Marketing for Growth [Credit Union Management]


(Credit Union Management Via Acquire Media NewsEdge) How three CUs use different tactics to reach lofty goals.

Credit union growth had been stagnant in recent years. According to the National Credit Union Administration (www.ncua.gov), industry membership growth was a tiny .63 percent at the end of 2010. By the end of 2012, membership was up 2.2 percent for the industry overall, while deposit growth was up 6.1 percent nationally and loans grew by 4.6 percent, compared to just 1.2 percent in 2011.



While many struggle, these three CUs are making the most of their marketing efforts.

Bold Goals An example of an aggressive marketing approach is that taken by $550 million/ 50,000 -member Alabama Credit Union (www.alabamacu.com), Tuscaloosa, Ala.
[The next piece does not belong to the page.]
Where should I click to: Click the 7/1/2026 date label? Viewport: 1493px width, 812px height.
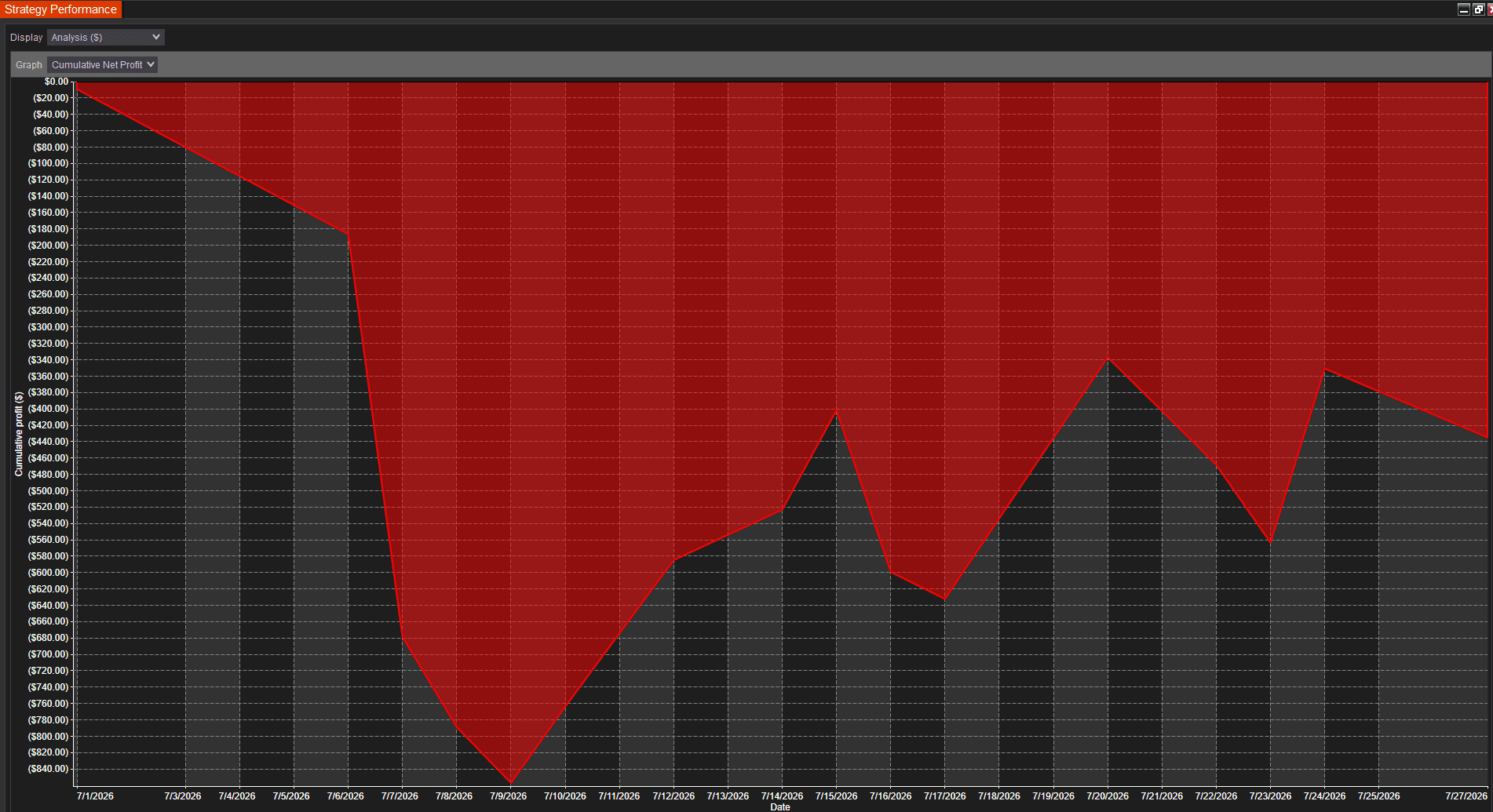tap(95, 796)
Two years ago, its leaders established a strategic plan dubbed "Good 2 Grow" with the goal to become a billion dollar CU within a decade. Underpinning the goal was a commitment to maintain high service standards in the process.
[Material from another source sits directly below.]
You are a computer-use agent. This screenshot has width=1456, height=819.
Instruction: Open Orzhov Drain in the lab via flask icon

"We wanted to reach this goal while maintaining healthy financial ratios," says Kelley J. Jones, marketing manager. "To do this, we put an emphasis on increasing services per households and our Net Promoter® Score." She says that using Harland Touché marketing customer information file system from CUES Suppler member Harland Financial Solutions (www.harlandfinancial solutions.com) has been pivotal. "We are now able to target more specific segments of our membership to reduce the cost of marketing while seeing higher returns," Jones says.

One such effort has been a new member onboarding program that aims to increase services per household in the first six months of membership. The program combines direct mail and reiterating e-blasts. Members receive six touch points within the first six months, coming at intervals of one to seven days after joining, 30 to 45 days, 45 to 60 days, 60 to 75 days, and then four and six months. Direct mail is alternated with email and at the end of a year members receive another email contact with a survey asking them to grade the CU The early focus is placed on easy-to -adopt products such as bill-pay, online banking and mobile banking. Further into the process such products as mortgages, credit cards and auto loans are added.

"We always have special offers for these more difficult-to -adopt products to encourage members to act," Jones says, "such as $300 off closing costs on any home loan." The first month of this promotion brought a .05 percent response, which translated to four home loans with a total of $391,000. Similar results have been seen in subsequent months, Jones says.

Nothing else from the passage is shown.